:: Set task 1 ::
Reproduce everything in the beamforming text from "As another exemplary" down to "and the like.", copying it word for word.
:: Set task 2 ::
Write what follows the last sentence of the antenna beamforming text, keeping its style and subject.
----- Given text
The second beamforming configuration may include a spatial separation of the first radiation pattern corresponding to the first antenna element 202 (e.g., corresponding to the first antenna array 206) and of the second radiation pattern corresponding to the second antenna element 204 (e.g., corresponding to the second antenna array 208) in separate planes, e.g. the first radiation pattern and the second radiation pattern may point towards different directions (e.g., towards directions perpendicular to one another, for example). The first radiation pattern and the second radiation pattern may originate from different planes and be directed in different directions (e.g., directions at an angle with one another). The spatial separation of the first radiation pattern and of the second radiation pattern may include the first radiation pattern having a first azimuth plane and a first elevation plane, and the second radiation pattern having a second azimuth plane and a second elevation plane. The first azimuth plane and the second azimuth plane may be not parallel to one another, and/or the first elevation plane and the second elevation plane may be not parallel to one another.

As an exemplary configuration, the control of the beamforming configuration of the antenna elements 202, 204 may include controlling corresponding phase shifters coupled with the antenna elements 202, 204, as known in the art (e.g., the phase shifters 252, 256 shown in the inset 250 in FIG. 2A). For example, the first antenna elements 202 may be corresponding to first phase shifters (e.g., each first antenna element 202 may be corresponding to a respective first phase shifter), and the second antenna elements 204 may be corresponding to second phase shifters (e.g., each second antenna element 204 may be corresponding to a respective second phase shifter). The first beamforming configuration may include the processor 220 being configured to control the first phase shifter(s) and the second phase shifter(s) to provide a phase alignment between the first radiation pattern and the second radiation pattern. Illustratively, the first beamforming configuration may include the processor 220 being configured to control the first phase shifter(s) to provide respective first phase shift(s) and the second phase shifter(s) to provide respective second phase shift(s) to provide a phase alignment between a first RF signal that the first antenna element(s) 202 (e.g., the first antenna array 206) receive and a second RF signal that the second antenna element(s) 204 (e.g., the second antenna array 208) receive, e.g. in the case that the first antenna element(s) 202 and second antenna element(s) 204 operate as receiving antennas. Additionally or alternatively, the first beamforming configuration may include the processor 220 being configured to control the first phase shifter(s) to provide respective first phase shift(s) and the second phase shifter(s) to provide respective second phase shift(s) to provide a phase alignment between a first RF signal that the first antenna element(s) 202 (e.g., the first antenna array 206) transmit and a second RF signal that the second antenna element(s) 204 (e.g., the second antenna array 208) transmit, e.g. in the case that the first antenna element(s) 202 and second antenna element(s) 204 operate as transmitting antennas.

As another exemplary configuration, the processor 220 may be configured to implement beamforming in a digital manner. Additionally or alternatively to analog beamforming via the control of respective phase shifters, the processor 220 may be configured to provide respective control signals (e.g., feed signals) at the antenna element(s) 202, 204. The control signals may be adapted in the digital domain to control the transmission/reception of RF signals at the antenna element(s) 202, 204 according to the desired beamforming. In this configuration, the antenna element(s) 202, 204 may have (e.g., may be coupled to) corresponding elements for processing the digital control signal, e.g. an analog-to-digital converter, a RF translator, and the like.
----------
----- Provided data
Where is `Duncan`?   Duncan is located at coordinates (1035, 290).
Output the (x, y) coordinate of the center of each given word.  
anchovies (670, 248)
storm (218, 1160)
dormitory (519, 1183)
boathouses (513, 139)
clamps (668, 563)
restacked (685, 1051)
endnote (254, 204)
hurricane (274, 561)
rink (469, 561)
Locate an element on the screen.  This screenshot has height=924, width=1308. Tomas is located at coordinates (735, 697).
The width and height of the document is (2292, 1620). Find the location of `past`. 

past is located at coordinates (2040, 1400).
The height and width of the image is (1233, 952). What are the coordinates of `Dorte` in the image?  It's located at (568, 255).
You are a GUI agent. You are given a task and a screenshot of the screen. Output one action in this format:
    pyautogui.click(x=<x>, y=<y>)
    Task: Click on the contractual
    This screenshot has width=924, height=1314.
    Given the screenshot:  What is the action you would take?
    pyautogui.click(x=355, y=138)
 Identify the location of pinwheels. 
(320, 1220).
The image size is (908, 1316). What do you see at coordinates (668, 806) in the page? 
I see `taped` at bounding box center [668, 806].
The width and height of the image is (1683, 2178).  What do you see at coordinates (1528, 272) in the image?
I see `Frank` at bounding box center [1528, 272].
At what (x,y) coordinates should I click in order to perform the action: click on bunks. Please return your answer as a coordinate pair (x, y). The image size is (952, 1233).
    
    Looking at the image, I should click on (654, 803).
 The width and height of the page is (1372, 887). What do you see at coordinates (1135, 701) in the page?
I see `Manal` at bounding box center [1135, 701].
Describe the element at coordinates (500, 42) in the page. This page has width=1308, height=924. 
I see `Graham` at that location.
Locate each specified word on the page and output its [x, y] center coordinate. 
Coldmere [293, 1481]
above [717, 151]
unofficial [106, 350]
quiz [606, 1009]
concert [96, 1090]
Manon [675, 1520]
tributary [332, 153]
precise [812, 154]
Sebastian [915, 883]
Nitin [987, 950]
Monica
----------
:: Written reply 1 ::
As another exemplary configuration, the processor 220 may be configured to implement beamforming in a digital manner. Additionally or alternatively to analog beamforming via the control of respective phase shifters, the processor 220 may be configured to provide respective control signals (e.g., feed signals) at the antenna element(s) 202, 204. The control signals may be adapted in the digital domain to control the transmission/reception of RF signals at the antenna element(s) 202, 204 according to the desired beamforming. In this configuration, the antenna element(s) 202, 204 may have (e.g., may be coupled to) corresponding elements for processing the digital control signal, e.g. an analog-to-digital converter, a RF translator, and the like.

:: Written reply 2 ::
In the case that the first antenna element(s) 202 and the second antenna element(s) 204 form the combined antenna array 210a, 210b, the processor 220 may be configured to coherently combine the first RF signal that the first antenna element(s) 202 (e.g., the first antenna array 206) receive/transmit and the second RF signal that the second antenna element(s) 204 (e.g., the second antenna array 208) receive/transmit, with one another.

The combination of the first RF signal that the first antenna element(s) 202 receive/transmit and the second RF signal that the first antenna element(s) 204 receive/transmit may provide correcting a misalignment between the antenna elements 202, 204 (illustratively, a misalignment in the combined antenna array 210a, 210b). The coherent combination of the first RF signal and the second RF signal with one another may include a correction of a misalignment between the first antenna element(s) 202 and the second antenna element(s) 204, e.g. a correction of a difference between the periodicity of the combined antenna array 210b and the periodicity of the first and second antenna arrays 206, 208. The correction may provide the desired operation taking into account manufacturing tolerances (e.g., known, or determined during or after production).

In an exemplary configuration, additionally or alternatively, the processor 220 may be configured to retrieve the beamforming configuration to apply from a memory of the device 100. The device 100 (and/or the processor 220) may include a memory storing a table (e.g., a look-up table) mapping a beamforming configuration with a respective relative position of the movable portions of the device 100 with respect to one another (e.g., a respective relative position of the first portion 102 and the second portion 104 with respect to one another). The table may include a mapping of first phase shift(s) that the first phase shifter(s) provide and/or second phase shift(s) that the second phase shifter(s) provide with a respective relative position of the first portion 102 and the second portion 104 with respect to one another. As another example, the table may include a mapping of digital control signals with a respective relative position of the first portion 102 and the second portion 104 with respect to one another. The memory may provide updating the beamforming configurations to apply, e.g. to implement additional or alternatives operation modes.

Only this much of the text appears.